Law 41.19 dealing with 'Unfair actions' too stresses on the above powers with the umpires.
"If an umpire considers that any action by a player, not covered in the Laws, is unfair, he/she shall call and signal Dead ball, if appropriate, as soon as it becomes clear that the call will not disadvantage the non-offending side, and report the matter to the other umpire."
The umpires can then warn the player and the captain, and on subsequent breaches, penalise the team five runs.
Shiva Singh's strategy boiled down to interpretation by the umpires as it was a rare incident. Both the umpires involved in the match refused to comment on the decision.
Another Indian domestic umpire suggested that it could be allowed if Shiva Singh bowled all his deliveries in the same manner.
"If he bowls all balls like that, then he may bowl. But if he bowls only one ball like that, then a dead ball is the right call," the umpire said. "It is a debatable point overall, but in this scenario the umpires did a wonderful job by diffusing the issue in bud by calling a dead ball as it may be distracting the striker.

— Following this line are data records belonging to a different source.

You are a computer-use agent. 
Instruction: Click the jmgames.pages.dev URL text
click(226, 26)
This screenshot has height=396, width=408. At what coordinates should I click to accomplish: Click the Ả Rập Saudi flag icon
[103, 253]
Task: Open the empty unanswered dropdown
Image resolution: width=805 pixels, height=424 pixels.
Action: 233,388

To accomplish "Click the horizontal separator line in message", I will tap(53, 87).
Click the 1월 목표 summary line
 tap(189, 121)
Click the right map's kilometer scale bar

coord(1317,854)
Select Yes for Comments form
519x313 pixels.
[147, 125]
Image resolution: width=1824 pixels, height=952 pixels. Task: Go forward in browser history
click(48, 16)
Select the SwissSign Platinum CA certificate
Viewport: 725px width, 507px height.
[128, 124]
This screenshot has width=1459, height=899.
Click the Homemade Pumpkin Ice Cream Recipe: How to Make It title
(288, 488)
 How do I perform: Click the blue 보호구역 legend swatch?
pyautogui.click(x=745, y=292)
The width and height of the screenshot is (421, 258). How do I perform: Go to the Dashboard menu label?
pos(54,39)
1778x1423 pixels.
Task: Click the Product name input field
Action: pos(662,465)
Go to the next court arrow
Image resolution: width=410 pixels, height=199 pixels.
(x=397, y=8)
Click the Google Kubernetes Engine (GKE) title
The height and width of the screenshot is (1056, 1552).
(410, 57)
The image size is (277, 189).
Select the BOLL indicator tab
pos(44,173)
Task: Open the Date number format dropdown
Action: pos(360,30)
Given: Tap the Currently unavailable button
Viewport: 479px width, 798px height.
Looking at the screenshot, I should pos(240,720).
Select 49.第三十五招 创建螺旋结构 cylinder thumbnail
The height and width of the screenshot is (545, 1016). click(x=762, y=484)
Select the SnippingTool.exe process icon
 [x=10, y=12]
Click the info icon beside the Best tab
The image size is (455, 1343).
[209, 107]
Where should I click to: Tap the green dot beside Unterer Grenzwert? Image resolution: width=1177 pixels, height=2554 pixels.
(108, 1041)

"If the striker moves out and this happens continuously then there may be an issue of time wasting, so it's best to inform the bowler that this is not acceptable if you do one off. If you bowl all deliveries like that then the umpires may allow.
"The rule is simple. As it is not written anywhere against this (specifically), we have to treat it as a one off incident. We could be getting further clarification from ICC/BCCI, till then this will be followed. Just like with switch hit."
Another umpire, on condition of anonymity, pointed to an incident in the IPL 2016 when Andre Russell tricked Shane Watson in a peculiar fashion. Russell acted like he was pulling out of his run up, leading Shane Watson to ease in his stance. But then Russell resumed his run and delivered the ball, which Watson couldn't even attempt playing.
"This has happened earlier in IPL also, when a bowler used to stop and then bowl," the umpire said indirectly referring to Russell. "In that case it was at the back of the umpire. After that I think there was a ruling and after that he hasn't bowled those type of balls.
"I've not seen anything like this in 20+ years of umpiring. This was something out of the normal. Anything other than normal is unfair Law says if the umpire thinks an action is unfair, he can call a dead ball."
Whether the laws are fair, skewed in the batsman's favour are up for debate. For now, the only think that's black and white is that the final call lies with the umpires.